Wtedy też odpisało dwóch Appendiksowych koderów - Sachy i Kalms, przy czym pierwszy był Sachy. Dzięki temu zrobiłem chyba największe głupstwo w swoim scenowym życiu, a mianowicie Kalmsowi odpisałem, że: "thank You very much, Mikael, but I've found a suitable programmer already". I że też żadne znaki na niebie ani na ziemi mnie nie przestrzegły! Do dziś nie mogę tego pojąć...

Tym razem jednak, nauczony doświadczeniem, przed wysłaniem koderowi materiałów postanowiłem zgromadzić o nim garść najważniejszych informacji. Wystosowałem parę maili do PAP-u, telefonowałem do Michała Fajbusiewicza z '997', przepytałem kumpli ze stołecznej izby wytrzeżwień i okazało się, że Sachy to wieloletni pensjonariusz zakładów psychiatrycznych, skazany na 3 lata w zawieszeniu za gwałt (podobno nie z własnej winy), z powodu trwałego kalectwa (brak nosa, zmiany zwyrodnieniowe czaszki) - bezrobotny. Utrzymywał się z drobnych kradzieży, wyłudzeń, szantaży i wydzielania moczu o właściwościach leczniczych.
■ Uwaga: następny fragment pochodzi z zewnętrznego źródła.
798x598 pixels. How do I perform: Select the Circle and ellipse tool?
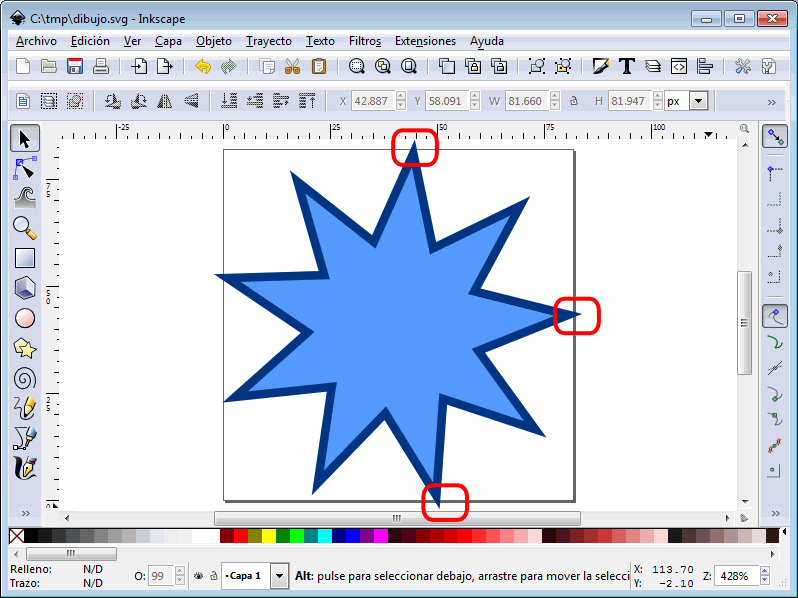point(25,318)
Uff!, odetchnąłem wtedy z ulgą. Spodziewałem się czegoś gorszego, a tu taka niespodzianka. Ośmielony, czując bratnią duszę, wysłałem mu cały stuff. Przeczytał design i stwierdził, że da się zrobić. Czekałem przeto cierpliwie. I - jest! Intro! Odpalam: obrazek, jakiś wybuch, ślamazarnie obracający się precel, obrazek, stop. Pochwaliłem kodera i oczekiwałem dalszych efektów. Czekałem, czekałem, jedne święta minęły, drugie święta minęły. I nic. Na maile nie odpisywał, w odpowiedzi zaś na próbę kontaktu telepatycznego dostawałem jeno potężny cios negatywnej energii, czego rezultatem był kilkuminutowy paraliż. W niesprecyzowanej przyszłości postanowiłem więc popracować nad czaszką Sachy'ego, a tymczasem rozejrzeć się za kimś nowym.
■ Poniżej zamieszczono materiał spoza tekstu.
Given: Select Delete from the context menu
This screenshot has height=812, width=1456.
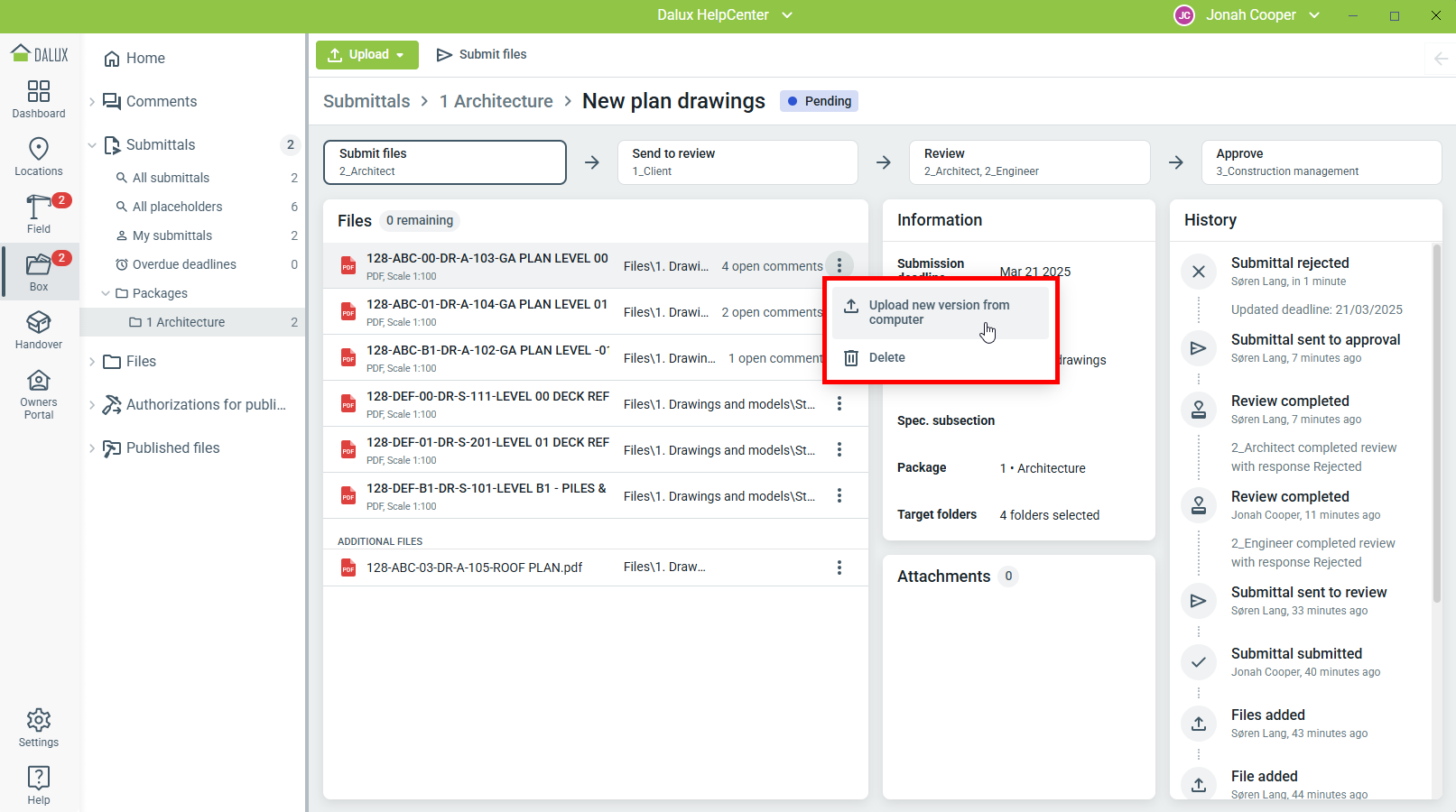Looking at the screenshot, I should pos(886,358).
maj 1999 - październik 2000

Po pół roku ciężkich walk wciąż tkwiłem w punkcie wyjścia. Byłem już tak zdeterminowany, że zdecydowałem się na Entera, którego zawsze traktowałem jak ostateczność i, jak widać było na przykładzie Taboo #01, całkiem słusznie. No ale pomyślałem sobie, że lepiej już mieć chujowy i zjebany na maksa souddisk, niż żaden, tak że znów wysłałem, co trzeba, Slayer znów poprawił design, wymyśliliśmy nawet nowe intro, i co? Miesiące mijały jeden za drugim. Enter najpierw pierdolił, że ma maturę, potem, że wpierw musi zrobić Taboo, później, że wypływa w rejs, w następnej kolejności, że nie ma czasu, po tym zaś, że ma w szkole kupę zajęć, a w domu remont, że się zakochał itede, itepe. Czekałem tylko, aż powie, że wykwitła mu na dupie narośl wielkości kalafiora. Żal mi było tego człowieka, poza tym jasne się stawało, że on tego nie zrobi, jednak nikogo innego na horyzoncie nie było.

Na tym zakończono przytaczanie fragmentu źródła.